Bij lichamelijk onderzoek viel een uitgebreide huiduitslag op die bestond uit clusters blaasjes van 1 tot 2 mm, verspreid in een niet-matomaal patroon. Geïsoleerde blaasjes betrokken het voorhoofd, neus, en linker oor, en diffuse blaasjes met een relatief symmetrische verdeling werden verspreid over de rug, borst, en proximale en distale armen en benen (figuur 2). Veel van de blaasjes hadden een geassocieerde overliggende korst met bloeding. Sommige blaasjes vormden een geheel met centrale necrotische plaques.
Figuur 2. Herpes zoster met diffuse blaasjes op de borst (A) en rug (B), evenals een hemorragische, necrotische, vesiculobullauze laesie met omliggende blaasjes op het linkerbeen (C), na acute reactivatie van varicella-zoster-virus.
Gezien de klinische verdenking op gedissemineerde HZ, werd een behandeling met orale valacyclovir gestart.
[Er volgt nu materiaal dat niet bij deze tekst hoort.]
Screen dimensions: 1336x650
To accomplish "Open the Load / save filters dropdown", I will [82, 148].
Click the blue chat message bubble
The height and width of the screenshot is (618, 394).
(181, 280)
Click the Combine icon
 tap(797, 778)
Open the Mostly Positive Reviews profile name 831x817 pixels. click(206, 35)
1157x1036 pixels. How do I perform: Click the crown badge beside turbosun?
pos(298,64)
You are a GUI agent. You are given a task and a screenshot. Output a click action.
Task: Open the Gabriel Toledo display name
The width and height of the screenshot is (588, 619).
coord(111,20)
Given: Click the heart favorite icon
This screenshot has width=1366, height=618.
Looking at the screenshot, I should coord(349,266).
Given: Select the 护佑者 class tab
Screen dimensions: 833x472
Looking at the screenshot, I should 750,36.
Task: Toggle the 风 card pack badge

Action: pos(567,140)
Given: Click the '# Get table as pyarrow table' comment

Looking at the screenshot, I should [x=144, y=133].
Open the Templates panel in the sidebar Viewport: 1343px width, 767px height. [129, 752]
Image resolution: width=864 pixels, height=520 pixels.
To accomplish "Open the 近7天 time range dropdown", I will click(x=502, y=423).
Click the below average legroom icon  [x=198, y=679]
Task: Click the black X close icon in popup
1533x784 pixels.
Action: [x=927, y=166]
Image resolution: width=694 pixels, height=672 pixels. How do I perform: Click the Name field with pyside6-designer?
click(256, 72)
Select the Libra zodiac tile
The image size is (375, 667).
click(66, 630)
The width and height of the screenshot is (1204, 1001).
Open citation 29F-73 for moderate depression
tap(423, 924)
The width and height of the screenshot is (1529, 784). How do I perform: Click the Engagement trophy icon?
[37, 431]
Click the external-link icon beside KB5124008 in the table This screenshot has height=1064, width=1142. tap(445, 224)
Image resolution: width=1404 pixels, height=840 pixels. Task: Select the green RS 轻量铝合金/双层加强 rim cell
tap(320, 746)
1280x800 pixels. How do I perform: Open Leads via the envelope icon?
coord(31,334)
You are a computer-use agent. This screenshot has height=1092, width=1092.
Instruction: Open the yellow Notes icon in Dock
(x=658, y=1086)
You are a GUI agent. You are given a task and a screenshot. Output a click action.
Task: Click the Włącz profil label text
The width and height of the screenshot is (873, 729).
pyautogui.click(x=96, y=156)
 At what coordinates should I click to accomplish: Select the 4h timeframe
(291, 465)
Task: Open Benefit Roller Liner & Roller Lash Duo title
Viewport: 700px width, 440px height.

Twee ponsbiopsieën vertoonden cytopathische veranderingen van het herpesvirus. Meerdere secties toonden ulceratie evenals acantholyse en necrose van keratinocyten met multinucleatie en marginatie van chromatine. Er was een intens lichenoid en perivasculair lymfocytair infiltraat in de dermis. Immunohistochemische kleuring was positief voor VZV en negatief voor HSV, wat wijst op acute reactivatie van VZV (figuur 3). Na voltooiing van een antivirale behandeling keerde de patiënt terug naar de kliniek met genezen korstvormige laesies.
Figuur 3. Biopsie toonde multinucleaire reuscellen en marginalisatie van chromatine, consistent met herpesgroepinfectie (A)(H&E originele vergroting ×20), evenals diffuus positief varicella-zoster-virus op immunohistochemie (B)(originele vergroting ×20).